Computational textual aesthetics aims at studying observable differences between aesthetic categories of text. We use Approximate Entropy to measure the (un)predictability in two aesthetic text categories, i.e., canonical fiction ('classics') and non-canonical fiction (with lower prestige). Approximate Entropy is determined for series derived from sentence-length values and the distribution of part-of-speech-tags in windows of texts. For comparison, we also include a sample of non-fictional texts. Moreover, we use Shannon Entropy to estimate degrees of (un)predictability due to frequency distributions in the entire text. Our results show that the Approximate Entropy values can better differentiate canonical from non-canonical texts compared with Shannon Entropy, which is not true for the classification of fictional vs. expository prose. Canonical and non-canonical texts thus differ in sequential structure, while inter-genre differences are a matter of the overall distribution of local frequencies. We conclude that canonical fictional texts exhibit a higher degree of (sequential) unpredictability compared with non-canonical texts, corresponding to the popular assumption that they are more 'demanding' and 'richer'. In using Approximate Entropy, we propose a new method for text classification in the context of computational textual aesthetics.
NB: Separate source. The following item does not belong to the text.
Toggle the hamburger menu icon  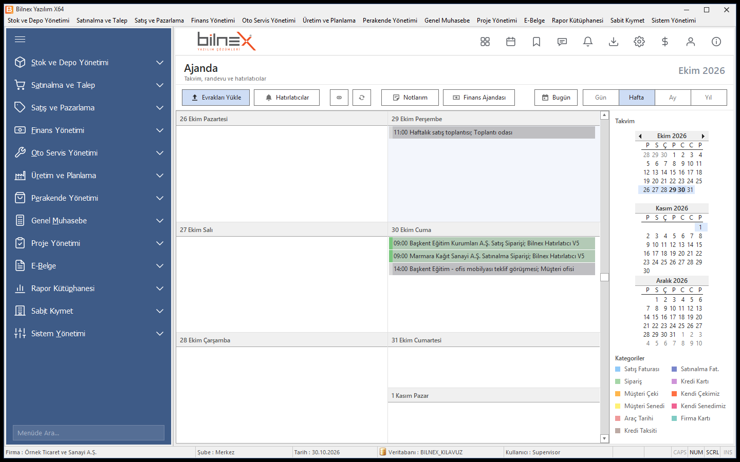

计算文本美学旨在研究文本美学类别之间可观察到的差异。我们使用近似熵来衡量两种美学文本类别中的(不可)预测性,即经典小说(“经典作品”)和非经典小说(声望较低)。近似熵是针对从句子长度值和文本窗口中词性标签的分布得出的序列确定的。为了进行比较,我们还纳入了一个非虚构文本样本。此外,我们使用香农熵来估计由于整个文本中的频率分布导致的(不可)预测程度。我们的结果表明,与香农熵相比,近似熵值能更好地区分经典文本和非经典文本,而对于虚构散文与说明性散文的分类则并非如此。因此,经典文本和非经典文本在序列结构上存在差异,而体裁间的差异则在于局部频率的总体分布。我们得出结论,与非经典文本相比,经典虚构文本表现出更高程度的(序列)不可预测性,这与它们更“有要求”和“更丰富”的普遍假设相符。在使用近似熵时,我们提出了一种在计算文本美学背景下进行文本分类的新方法。